** Opening GIVEN RECORDS block **

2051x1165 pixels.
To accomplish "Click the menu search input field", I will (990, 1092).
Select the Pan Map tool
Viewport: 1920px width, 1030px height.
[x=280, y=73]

** Closing GIVEN RECORDS block **

DESCRIPTION OF THE TASK. All lines in the listing above should be written out again exactly.

EXERCISE SOLUTION.
2051x1165 pixels.
To accomplish "Click the menu search input field", I will (990, 1092).
Select the Pan Map tool
Viewport: 1920px width, 1030px height.
[x=280, y=73]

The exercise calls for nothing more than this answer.